Ильф и Петров - страница 5

Шрифт
Интервал

стр.

– Скажите, – спросил нас некий строгий гражданин из числа тех, что признали советскую власть несколько позже Англии и чуть раньше Греции, – скажите, почему вы пишете смешно? Что за смешки в реконструктивный период? Вы что, с ума сошли?

После этого он долго и сердито убеждал нас в том, что сейчас смех вреден.

– Смеяться грешно? – говорил он. – Да, смеяться нельзя! И улыбаться нельзя! Когда я вижу эту новую жизнь, эти сдвиги, мне не хочется улыбаться, мне хочется молиться!

– Но ведь мы не просто смеемся, – возражали мы. – Наша цель-сатира именно на тех людей, которые не понимают реконструктивного периода.

– Сатира не может быть смешной, – сказал строгий товарищ и, подхватив под руку какого-то кустарябаптиста, которого он принял за стопроцентного пролетария, повел его к себе на квартиру.

Повел описывать скучными словами, повел вставлять в шеститомный роман под названием: "А паразиты никогда!”»

Значит, кто у нас в это время пишет четырехтомный, правда, роман на тему «А паразиты никогда», а именно: об истории русской революции? Кто у нас там описывает разнообразных кустарей-баптистов, сектантов, выдавая их, кстати, за стопроцентных пролетариев? И кто в это время задумывает выход журнала «Наши достижения»? Разумеется, Горький. Сама идея: «Наши достижения», которые сменили невинный сатирический журнал «Чудак» – именно Горький первый сказал Кольцову: «Хватит сатиры! Нам нужно говорить о наших достижениях!»

Обратите внимание, что в речи Горького на Первом писательском съезде (это уже значительно позже «Теленка») красной нитью проходит мысль: «Мы мОжем мнОго гОвОрить О наших пОрОках, нО мы сОвсем не умеем гОвОрить О наших превОсхОдных дОстижениях!». Не надо нам сейчас сатиры, нам надо научиться увлекательно говорить о том, как мы хороши.

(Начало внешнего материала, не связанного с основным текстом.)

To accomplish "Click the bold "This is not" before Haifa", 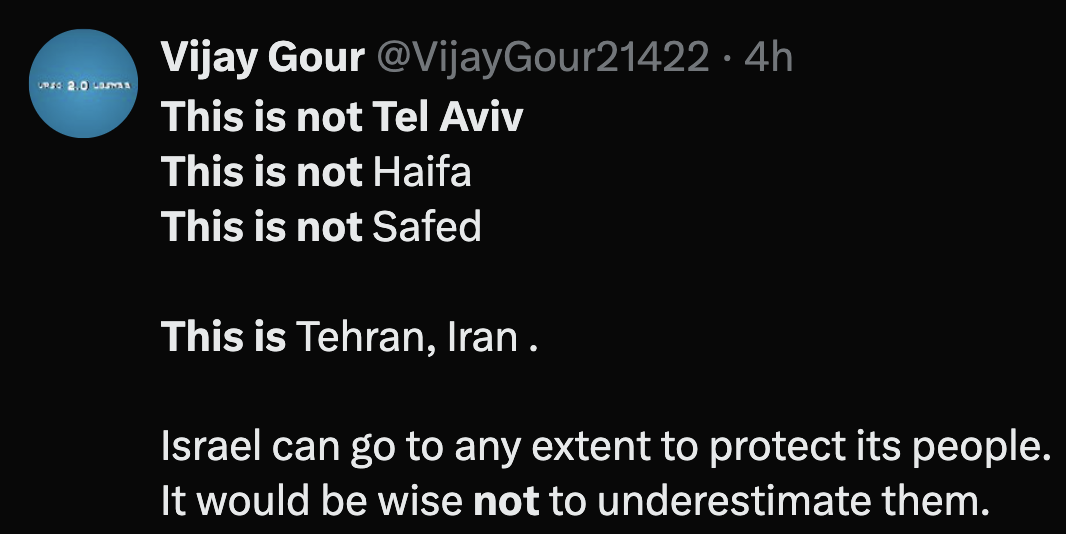I will (262, 173).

Естественно, общим местом стала мысль о том, что злейшая пародия здесь содержится и на Маяковского. И, конечно, «служил Гаврила хлебопеком» – это жесточайший привет ему, именно лефовской идее, точнее, идее литературы факта, постановки искусства на службу жизни. Не говоря уже о знаменитом невежестве Маяковского, который, конечно, не написал бы «стремительным домкратом», но тем не менее он гордился тем, что над всем, что сделано, ставит NICHIL. «Книги, что книги?» Читал и перечитывал он только «Что делать?» да Базарова в «Отцах и детях», которого считал своим alter ego. И самое главное, что здесь появляется Хина Члек, которая уж совсем недвусмысленно отсылает к Лиле Брик.

Вопрос: а как же, собственно, совместить с этим восторженные, почти религиозные слова Петрова о том, что вот в этом пространстве тотальной иронии «единственным нашим ориентиром был Маяковский, отрицавший быт»? Да очень просто. Маяковский осмеивается у них в полном соответствии с заветами самого Маяковского: ничего святого, так уж ничего святого. И надо сказать, что Маяковский действительно не обиделся. Ну, может быть, потому, что он себя в Ляписе-Трубецком и не узнал.

При всем этом, при всей откровенно пародийной и издевательской сущности этих романов они восходят к еще двум чрезвычайно значимым архетипам. Мне уже приходилось говорить о том, что в основе каждого культурного мифа, в основе каждой национальной культуры лежат два эпоса: условно говоря, «Илиада и Одиссея» – эпос военный и эпос путешествия, странствия хитреца.

В основании всей послевоенной и, точнее, даже страшно сказать, предвоенной, межвоенной Европы лежит эпос Гашека с его Швейком, который сочетает в одном лице и Дон Кихота, и Санчо Пансу, который попадает в идиотские приключения, роман о котором оказался не окончен не только потому, что Гашек много пил и умер от цирроза, а он потому и пил много, что эта книга не могла быть закончена и он не понимал, чем она может быть закончена. Этот сатирический эпос выводил в никуда. Кстати говоря, может, это и к счастью, что он его не дописал, потому что дальше Швейк попал бы у него в советский плен и стал бы белочехом, а уж тогда книга точно не была бы переведена на русский язык.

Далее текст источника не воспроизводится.